Manuel le tomó la mano arrugada y respondió con suavidad:
—Y mientras tú quieras subir a mi moto, siempre habrá una carretera esperándonos.
Aquella noche, Rosa abrió su diario de tapas gastadas. Con letra temblorosa escribió:
“Hoy volé sin alas. Hoy descubrí que la edad no impide que el corazón tenga sed de aventuras. Y en la carretera, abrazada a Manuel, entendí que la vida aún puede sorprenderme.”
Epílogo feliz
Los viajes no se detuvieron en aquel primer día. Rosa y Manuel comenzaron a recorrer pueblos, a detenerse en carreteras secundarias, a descubrir rincones de España que ni en su juventud habían conocido.
Los vecinos empezaron a llamarlos “los novios de la Harley”. Los hijos de Rosa, al principio sorprendidos, terminaron aplaudiendo la valentía de su madre. Y los nietos pedían fotos de la abuela con casco, convencidos de que era la mujer más increíble del mundo.
Un verano, cumplieron la promesa: una ruta entera por la península. Desde Galicia hasta Andalucía, deteniéndose en hostales pequeños, comiendo en bares de carretera y coleccionando recuerdos en cada kilómetro.
En cada parada, Rosa sentía que su vida se ensanchaba, que el tiempo ya no la encogía sino que le regalaba horizontes.

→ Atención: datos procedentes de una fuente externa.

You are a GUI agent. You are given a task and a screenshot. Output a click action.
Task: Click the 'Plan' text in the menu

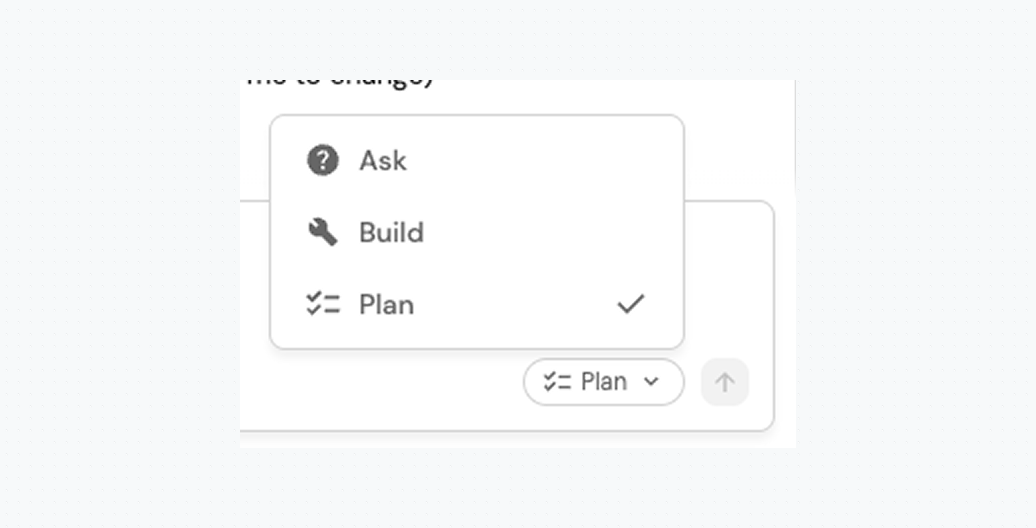click(x=387, y=305)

Y Manuel, que había pasado años en soledad, descubrió en ella la compañera que nunca imaginó tener tan tarde en la vida.
Un atardecer, en lo alto de Sierra Nevada, mientras contemplaban las montañas teñidas de rojo, Manuel tomó valor.
—Rosa, ¿sabes? He recorrido muchas carreteras en mi vida, pero ninguna tuvo sentido hasta que tú subiste a mi moto. ¿Quieres recorrer conmigo la última ruta, la de lo que nos quede de vida?

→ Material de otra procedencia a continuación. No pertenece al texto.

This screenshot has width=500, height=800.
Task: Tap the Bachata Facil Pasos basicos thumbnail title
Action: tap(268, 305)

Ella lo miró, con lágrimas brillando en los ojos, y respondió con una sonrisa luminosa:
—Contigo, Manuel, no hay última ruta. Contigo, siempre empieza otra.
Y así fue. No sólo cumplieron sueños, sino que construyeron juntos uno nuevo: el de demostrar que la edad nunca es un freno para amar, reír y sentir el viento en la cara.
Porque la carretera de la vida, entendieron, no se mide en años, sino en la intensidad con la que se vive cada kilómetro.